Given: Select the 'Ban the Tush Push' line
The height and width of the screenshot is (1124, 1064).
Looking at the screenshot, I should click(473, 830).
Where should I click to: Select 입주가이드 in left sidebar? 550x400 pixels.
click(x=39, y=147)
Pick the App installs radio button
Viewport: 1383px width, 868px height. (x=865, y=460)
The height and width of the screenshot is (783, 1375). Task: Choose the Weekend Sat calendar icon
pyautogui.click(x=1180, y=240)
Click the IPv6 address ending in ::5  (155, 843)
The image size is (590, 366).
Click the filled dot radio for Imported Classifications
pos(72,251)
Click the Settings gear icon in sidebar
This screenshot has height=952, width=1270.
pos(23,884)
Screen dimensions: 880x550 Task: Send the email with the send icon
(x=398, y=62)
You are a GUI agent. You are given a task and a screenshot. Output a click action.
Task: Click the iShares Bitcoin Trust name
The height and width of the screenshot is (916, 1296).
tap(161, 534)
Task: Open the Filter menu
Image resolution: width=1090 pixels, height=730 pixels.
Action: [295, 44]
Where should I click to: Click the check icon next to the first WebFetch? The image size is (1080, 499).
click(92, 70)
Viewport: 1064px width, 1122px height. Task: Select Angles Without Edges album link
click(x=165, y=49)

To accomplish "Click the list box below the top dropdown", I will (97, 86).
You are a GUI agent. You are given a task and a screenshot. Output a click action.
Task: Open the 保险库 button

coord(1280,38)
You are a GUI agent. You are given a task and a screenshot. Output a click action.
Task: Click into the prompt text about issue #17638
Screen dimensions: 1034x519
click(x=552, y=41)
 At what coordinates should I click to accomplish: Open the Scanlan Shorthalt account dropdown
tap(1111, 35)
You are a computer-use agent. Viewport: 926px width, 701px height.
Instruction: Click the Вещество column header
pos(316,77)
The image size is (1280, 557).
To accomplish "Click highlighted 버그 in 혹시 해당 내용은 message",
::::::
=== Directions ===
The material shown above is to be retyped in full, without alteration.

=== Exercise output ===
Given: Select the 'Ban the Tush Push' line
The height and width of the screenshot is (1124, 1064).
Looking at the screenshot, I should click(473, 830).
Where should I click to: Select 입주가이드 in left sidebar? 550x400 pixels.
click(x=39, y=147)
Pick the App installs radio button
Viewport: 1383px width, 868px height. (x=865, y=460)
The height and width of the screenshot is (783, 1375). Task: Choose the Weekend Sat calendar icon
pyautogui.click(x=1180, y=240)
Click the IPv6 address ending in ::5  (155, 843)
The image size is (590, 366).
Click the filled dot radio for Imported Classifications
pos(72,251)
Click the Settings gear icon in sidebar
This screenshot has height=952, width=1270.
pos(23,884)
Screen dimensions: 880x550 Task: Send the email with the send icon
(x=398, y=62)
You are a GUI agent. You are given a task and a screenshot. Output a click action.
Task: Click the iShares Bitcoin Trust name
The height and width of the screenshot is (916, 1296).
tap(161, 534)
Task: Open the Filter menu
Image resolution: width=1090 pixels, height=730 pixels.
Action: [295, 44]
Where should I click to: Click the check icon next to the first WebFetch? The image size is (1080, 499).
click(92, 70)
Viewport: 1064px width, 1122px height. Task: Select Angles Without Edges album link
click(x=165, y=49)

To accomplish "Click the list box below the top dropdown", I will (97, 86).
You are a GUI agent. You are given a task and a screenshot. Output a click action.
Task: Open the 保险库 button

coord(1280,38)
You are a GUI agent. You are given a task and a screenshot. Output a click action.
Task: Click into the prompt text about issue #17638
Screen dimensions: 1034x519
click(x=552, y=41)
 At what coordinates should I click to accomplish: Open the Scanlan Shorthalt account dropdown
tap(1111, 35)
You are a computer-use agent. Viewport: 926px width, 701px height.
Instruction: Click the Вещество column header
pos(316,77)
The image size is (1280, 557).
To accomplish "Click highlighted 버그 in 혹시 해당 내용은 message",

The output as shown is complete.